Modulation of Kupffer cells on hepatic drug metabolism.

Abstract

To observe the effects of Kupffer cells on hepatic drug metabolic enzymes. Kunming mice were i.p. injected with GdCl310, 20, 40 mg/kg to decrease the number and block the function of kupffer cells selectively. The contents of drug metabolic enzymes, cytochrome P450, NADPH-cytochrom C redutase (NADPH-C), aniline hydroxylase (ANH), aminopyrine N-demethylase (AMD), erythromycin N-demethylase (EMD), and glutathione s-transferase (mGST) in hepatic microsome and S9-GSTpi, S9-GST in supernatant of 9 000 g were accessed 1 d after the injection. The time course of alteration of drug metabolic enzymes was observed on d 1, 3, and 6 treated with a single dose GdCl3. Mice were treated with Angelica sinensis polysaccharides (ASP) of 30, 60, 120 mg/kg, i.g., qd x 6 d, respectively and the same assays were performed. P450 content and NADPH-C, ANH, AMD, and EMD activities were obviously reduced 1 d after Kupffer cell blockade. However, mGST and S9-GST activities were significantly increased.
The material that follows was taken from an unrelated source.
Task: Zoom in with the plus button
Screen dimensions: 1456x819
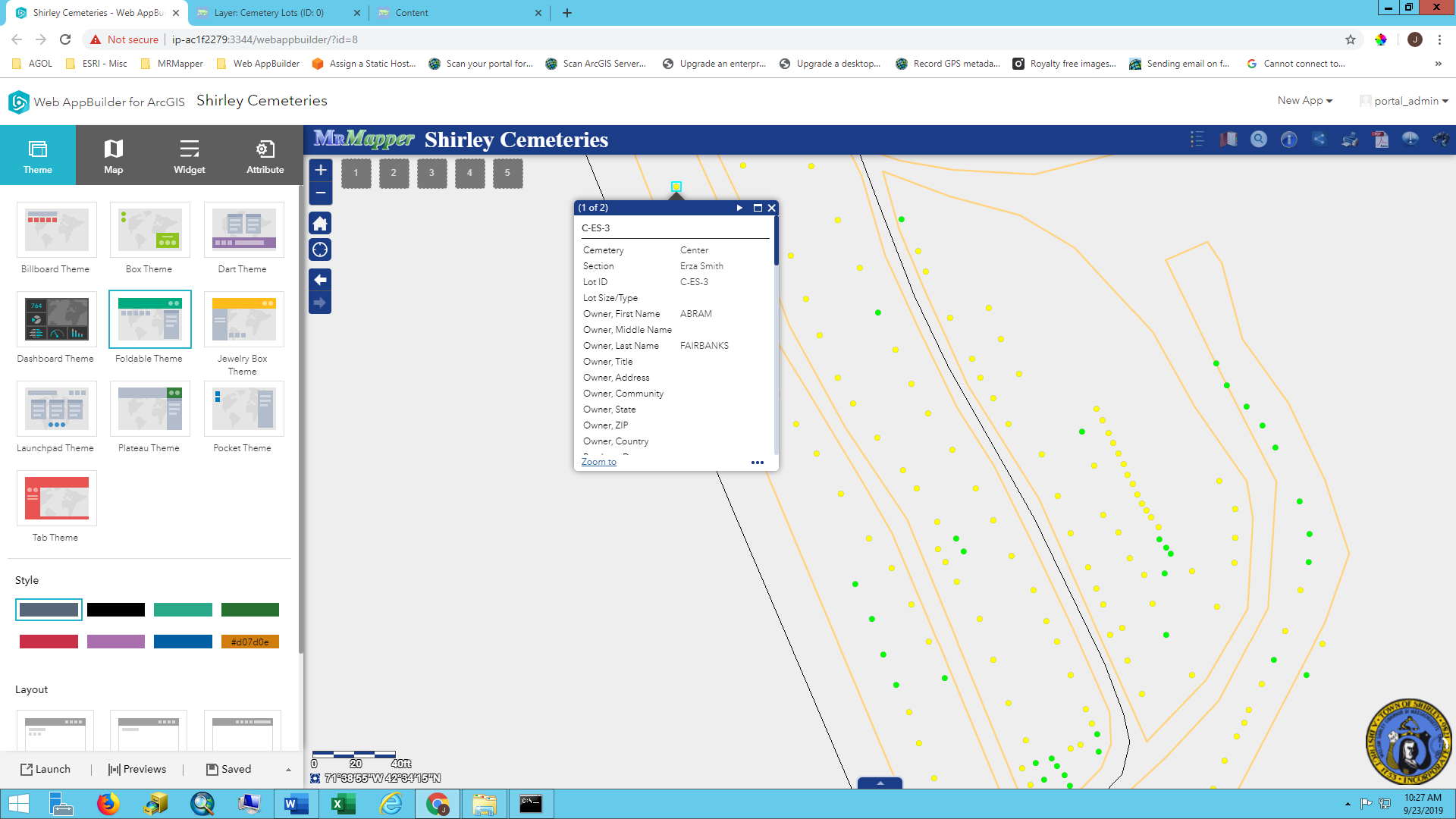Action: tap(320, 170)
But no relationship was observed between GdCl3 dosage and enzyme activities. With single dose GdCl3 treatment, P450 content, NADPH-C, and ANH activities were further decreased following Kupffer cell blockade lasted for 6 d, by 35.7%, 50.3%, 36.5% after 3 d, and 57.9%, 57.9%, 63.2% after 6 d, respectively. On the contrary, AMD, EMD, mGST, and S9-GST activities were raised by 36.5%, 71.9%, 23.1%, 35.7% after 3 d, and 155%, 182%, 21.5%, 33.7% after 6 d, respectively. Furthermore, the activities of drug metabolic enzymes were markedly increased after 30 mg/kg ASP treatment, and decreased significantly after 120 mg/kg ASP treatment. No change in activity of S9-GSTpi was observed in the present study. Kupffer cells play an important role in the modulation of drug metabolic enzymes. The changes of drug metabolic enzyme activities depend on the time of kupffer cell blockade and on the degree of Kupffer cells activated. A low concentration of ASP increases the activities of drug metabolic enzymes, but a high concentration of ASP decreases the activities of drug metabolic enzymes.